Marcel Alcleante Alexandre de Sousa


Acadêmico do Curso de Licenciatura Plena em Filosofia da UEPB*

Resumo
O texto procura abordar a temática do meio ambiente a partir da concepção ética de Hans Jonas. Desse
modo, o trabalho é apresentado a partir de duas partes referentes à discussão teórica. O primeiro momento
trata dos problemas causados pelo homem à natureza e o segundo momento é apresentado à concepção
filosófica fundamentada na responsabilidade. Por fim, chega-se a conclusão que a responsabilidade é
essencial para a preservação da natureza. Palavra-chave: Hans Jonas. Ética. Meio ambiente.

1 - Aspectos introdutórios

Este artigo apresenta de forma introdutória a concepção de responsabilidade para Hans Jonas como
fator essencial para a vida no planeta. Para esse desenvolvimento, apresenta-se um breve quadro conceitual
da filosofia prática do filósofo. Assim, para evidenciar a importância dessas noções, acredita-se que os
conceitos iniciais que aqui se apresentarão possam ser úteis a uma reflexão indispensável à vida. A ética e o
meio ambiente devem andar de mãos dadas, pois um permite que “um e o outro apareçam” de forma
equilibrada.
Na obra O Princípio Responsabilidade: ensaio de uma ética para a civilização tecnológica percebe-se
que um dos aspectos da ética[i], na concepção de Hans Jonas, é a questão da responsabilidade voltada para a
natureza que engloba todos os seres vivos. Tendo em vista isso, ao se falar de natureza, pensa-se tanto no
ser racional como nos seres irracionais, ou seja, trata-se de cuidar da natureza como um todo. Assim, com a
teoria da responsabilidade[ii] é preciso perceber que a natureza deve ser compreendida como um organismo
vivo e universal.
Com isso, pode se dizer que o homem é o inimigo da natureza, pois ele utiliza a técnica de forma
exagerada para fins de interesse próprio. Em consequência deste fator a natureza é focalizada como assunto
da responsabilidade humana. Pois, o foco das relações humanas era o próprio homem que se voltava,
apenas, para o bem da cidade, ou seja, para o particular. Mas, cabe ao ser humano, por ser racional, se
preocupar com as futuras gerações (universal) e não somente com o presente (particular).
A partir disso, faz-se necessário zelar pelo meio ambiente que agora deve ser visto como a casa do
ser humano que é algo urgente e necessário, pois é a vida que está em jogo. Pode se dizer que a ética que
aqui é apresentada é um agir do agora (particular) e do futuro (universal) que se busca através da
responsabilidade da vida. Isso acontece porque o agir interfere na felicidade das gerações vindouras.

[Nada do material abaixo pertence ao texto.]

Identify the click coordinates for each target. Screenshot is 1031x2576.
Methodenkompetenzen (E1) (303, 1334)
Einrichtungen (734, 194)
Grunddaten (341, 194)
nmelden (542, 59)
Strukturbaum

Em
conseqüência disso, como se pode usufruir o que a natureza dispõe sem que seja maltratada já que deve ser
considerada uma casa e, se é uma casa, necessita-se usar o que ela oferece?
Assim, a apresentação que aqui segue pretende introduzir o leitor ao conceito de responsabilidade
tão frisado na obra de Hans Jonas, numa perspectiva de questionar o comportamento humano com fins a
um maior zelo pela natureza.

2 - De como o homem e a natureza se completam

Em se tratando da natureza, os homens anteriores à tecnologia lidavam com o meio ambiente de


forma equilibrada[iii]. Para fundamentar isso, Zirbel (2005, p.5) diz que:

A condição humana era compreendida como imutável, resultante da natureza do ser


humano e das coisas. Questões ligadas à uma possível modificação da sua essência
não eram alvo de discussão, nem mesmo a questão da sua permanecia ou não na
terra.

Fala-se assim porque ao usar o que a natureza dispunha não era o suficiente para deixar resquícios na
terra. As comunidades primitivas usavam uma tecnologia não avançada e não perigosa à vida, percebendo,
portanto, não uma privação ao meio ambiente, mas o uso ou uma relação com aquilo que a natureza podia
dispor[iv]. Nisso, o contato do homem com a natureza permitia que ela ao ser usada se renovasse. O uso não
lhe causava cicatrizes, seguia seu curso. Era um constante devir. Por isso, Renovando-se não havia com que o
homem se preocupar.
Fora dessa circunstância, perdeu-se de vista esta relação e encontrando-se com o aperfeiçoamento
da tecnologia, com o orgulho desequilibrado e com as habilidades, o ser humano segue o caminho do homo
faber destruindo o homo sapiens. Assim, pode-se conferir na argumentação de Hans Jonas que esse fato
tornou-se um problema para a vida no planeta, como podemos conferir a seguir:

[...] a autopropagação cumulativa da mudança tecnológica do mundo ultrapassa


incessantemente as condições de cada um dos seus atos contribuintes e transcorre
em meio a situações sem precedentes, diante das quais os ensinamentos da
experiência são impotentes (JONAS, 2006, p. 40).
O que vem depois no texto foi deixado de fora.